Provided material —
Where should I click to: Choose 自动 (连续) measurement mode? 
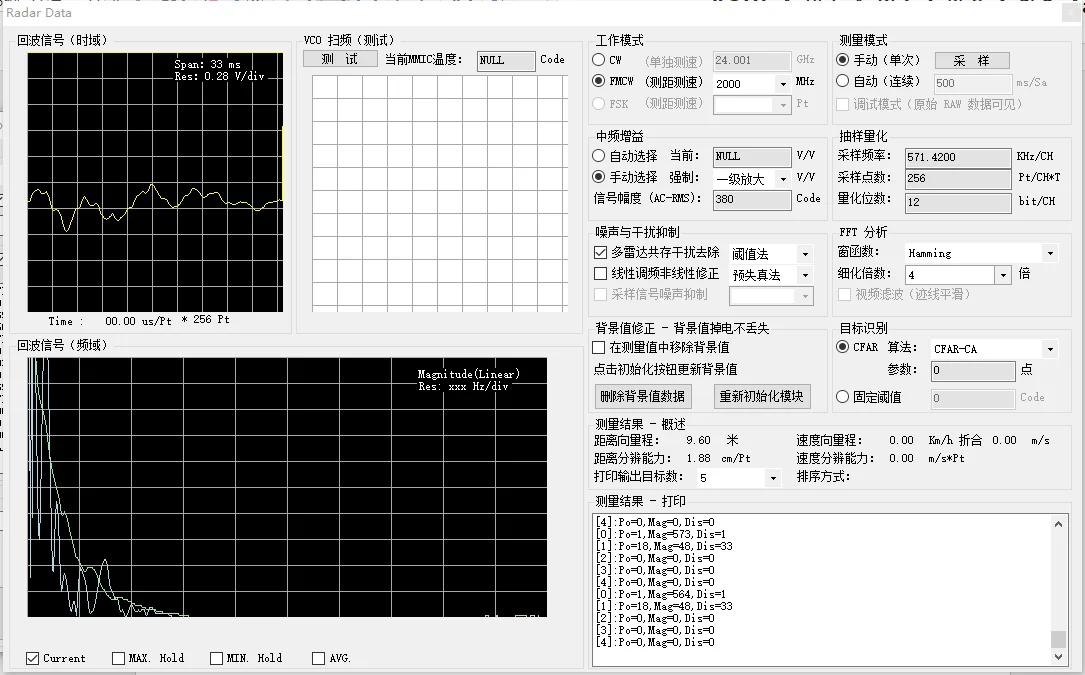tap(843, 82)
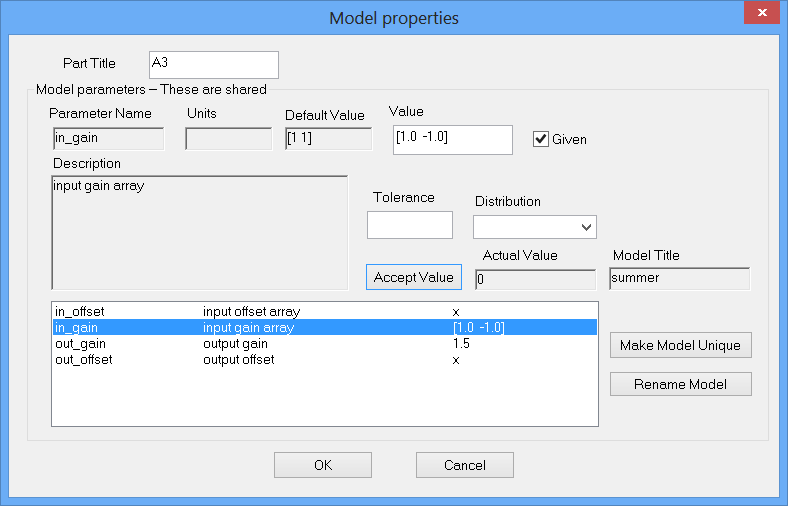Click the Accept Value button

click(x=414, y=277)
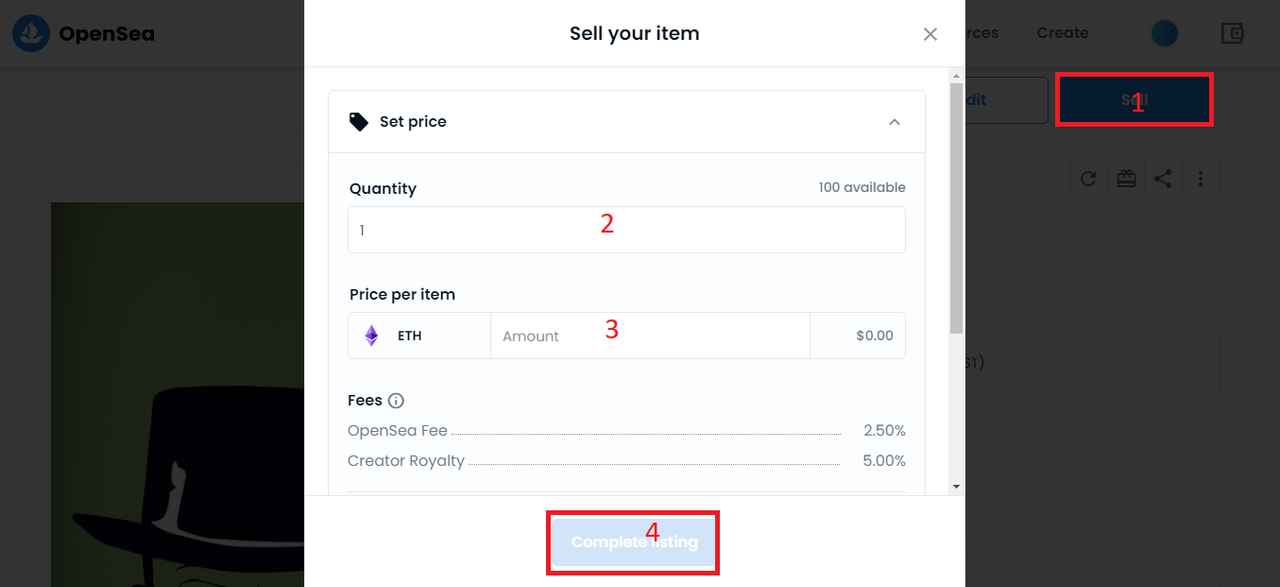Click the OpenSea logo icon
The height and width of the screenshot is (587, 1280).
(31, 34)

Direction — Could you give the lines of these records as a JSON list of strings, one string per line, with blank lines and the pictures left out?

Exercise answer —
[
  "Where should I click to: Choose 自动 (连续) measurement mode? ",
  "tap(843, 82)",
  "Click the Accept Value button",
  "click(x=414, y=277)",
  "Click the OpenSea logo icon",
  "The height and width of the screenshot is (587, 1280).",
  "(31, 34)"
]